4. Teenage Mutant Ninja Turtles: Out of the Shadows

Teenage Mutant Ninja Turtles: Out of the Shadows
Teenage Mutant Ninja Turtles: Out of the Shadows
More painfully average than downright bad, this Michael Bay-produced sequel to an already struggling franchise hits a G-spot of ineptitude: too adult for kids and too ‘lame’ for adults (with cartoony villans and painfully punny jokes aplenty) its supposed appeal is spread far too thin.

3. Suicide Squad

Suicide Squad
Suicide Squad
It could have been DC’s Guardians of the Galaxy moment. Instead, Suicide Squad was a studio-smothered mess that tried to give audiences everything they may have wanted but in the end, only presented them with a botched omelette of a film drained of all flavour by an army of executives confused about what their brand is supposed to represent.

2. Batman v Superman: Dawn of Justice

2. Batman v Superman: Dawn of Justice
2. Batman v Superman: Dawn of Justice
Thing is, Batman v Superman was precisely the kind of DC Comics adaptation that Suicide Squad was struggling not to be: dark and dour in a way that feels ‘mature’ and essential only to a teenage audience, Zack Snyder’s hero-on-hero slugfest got a lot of flack for casting Ben Affleck as Bruce Wayne/Batman ahead of release, but that was the least of the overlong and tonally off-key film’s problems. A Frankenstein’s creature made up of trailer-friendly cool ‘moments’ that have no emotional weight or dramatic impact, ‘BvS’ is a childish film in the worst possible way.

1. London Has Fallen

London Has Fallen
London Has Fallen
Oh boy! Few things in the world could have prepared us for this. Actually, a few things to happen since the release of this Gerard Butler actioner in 2016 could easily have predicted its woefully reactionary political stance – a tale of American exceptionalism run amok, as told by a half-Iranian director, bafflingly enough – and it’s just a shame that the 90s action pastiche predates some of the year’s most hair-scratching calamities by a few months. Come for the xenophobic Arab-thumping, stay for the crappy special effects!

The Best

5. Arrival

Arrival
Arrival
Director Denis Villeneuve and lead actress Amy Adams make good on their reputation for being two of the most reliable presences working in Hollywood at the moment with this emotionally resonant and visually poetic take on Ted Chaing’s comparatively low-key tale of alien-human ‘first contact’. Instead of landmark-exploding combat, establishing a secure line of communication is the main struggle here, and the fact that it’s a linguist and not some military rookie who’s our protagonist for the journey is already enough to make it a cut above the rest.

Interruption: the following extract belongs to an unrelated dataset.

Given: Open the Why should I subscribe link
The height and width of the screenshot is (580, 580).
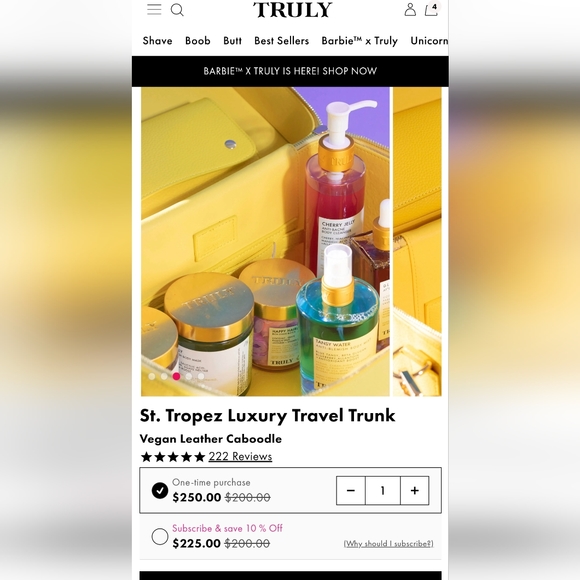Looking at the screenshot, I should point(388,543).
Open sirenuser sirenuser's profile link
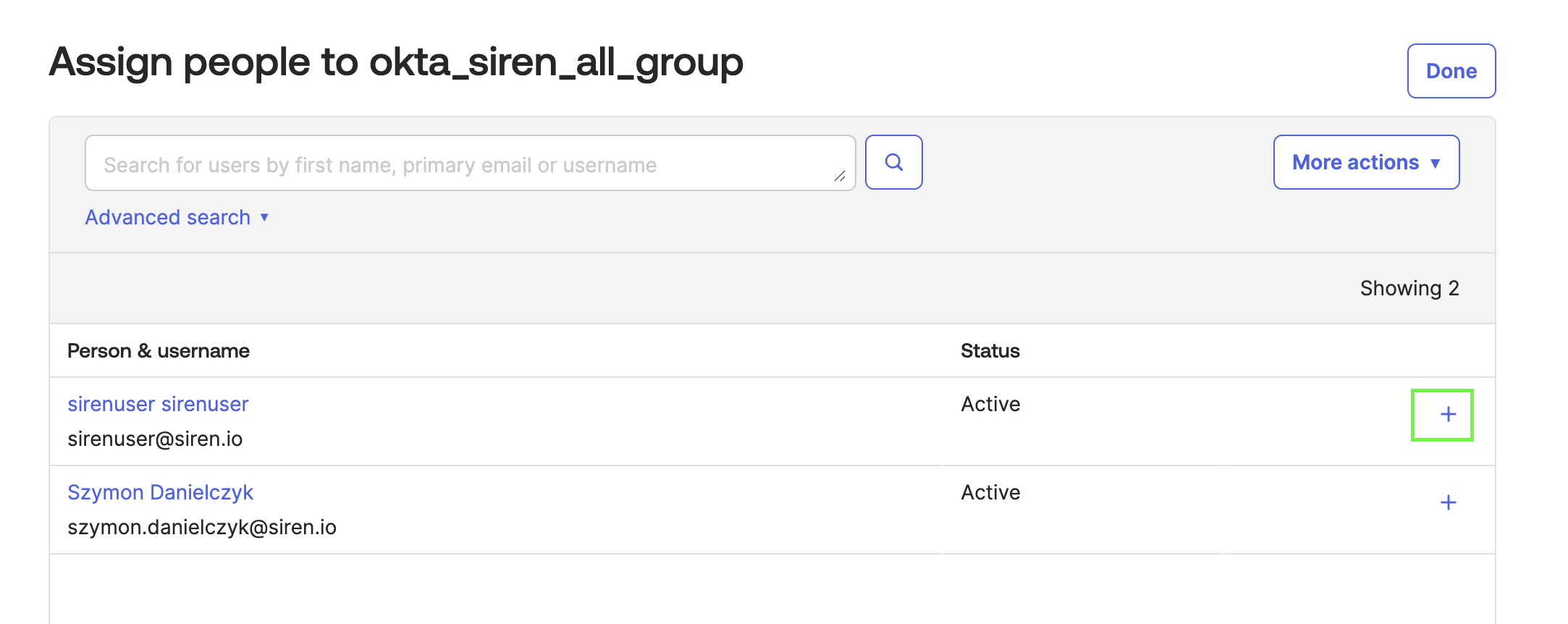 tap(158, 404)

But it’s the film’s emotional arc that turns out to be the most cutting – and rewarding – pay off.

4. Tale of Tales

Tale of Tales
Tale of Tales
Coming to us a bit late, Matteo Garrone’s adaptation of Giambattista Basile’s ‘Lo cunto de li cunti’ is a stunningly realized collage of three stories from Italy’s answer to the Brothers Grimm. Varied in tone and presented in unapologetic collage – a structure that more closely matches the experience of flitting from one short tale to the next in the gathered volumes – Garrone creates a fairy tale film for adults: one that doesn’t shy away from violence and sexuality and that uses the fractured narrative to emphasise key motifs.

3. Rogue One

Rogue One
Rogue One
Star Wars never quite looked or felt like this, and that’s a good thing. The first in the standalone ‘Anthology’ films accompanying the new installments of the saga-proper is a war film through-and-through, that succeeds in giving a necessary shade of grey to the primary-coloured galaxy far, far away we have grown to love so much.

2. Frantz

Frantz
Frantz
This critic was lucky enough to catch Francois Ozon’s delicate but politically potent tragedy in Rome, and here’s hoping local audiences get to savour this between-the-wars drama of star-crossed lovers and protracted regret. Sure, it doesn’t sound like a fun proposal on paper, but Ozon spins it all so beautifully, highlighting the humanity of characters caught in a turbulent historical moment in a way that can’t help but feel emotionally redeeming. But this being the ever-playful Ozon, a twisty-turny second half sees our female protagonist turn detective, so that some narrative thrills are added to the thematic poignancy of the whole thing.

1. Hotel Dallas

Hotel Dallas
Hotel Dallas
Shown at this year’s edition of the Valletta Film Festival, this inventive mockumentary from Romania highlights the absurdity of the Ceausescu regime by fabricating a story of a millionaire who re-created a kitsch-tastic hotel inspired by the perennial American soap opera Dallas, and treats it like it’s a real subject worthy of a documentary. The clincher here is that apparently, Dallas was the only American show allowed by the regime: a move that was supposed to cement the American lifestyle as repellently decadent. Needless to say, the move had the opposite effect – an ironic twist that Sherng-Lee Huang and Livia Ungur’s film explores (and explodes) through surreal musical numbers as well as some bona fide documentary techniques.

teodor_reljic
Teodor Reljic is MaltaToday's culture editor and film critic. He joined t...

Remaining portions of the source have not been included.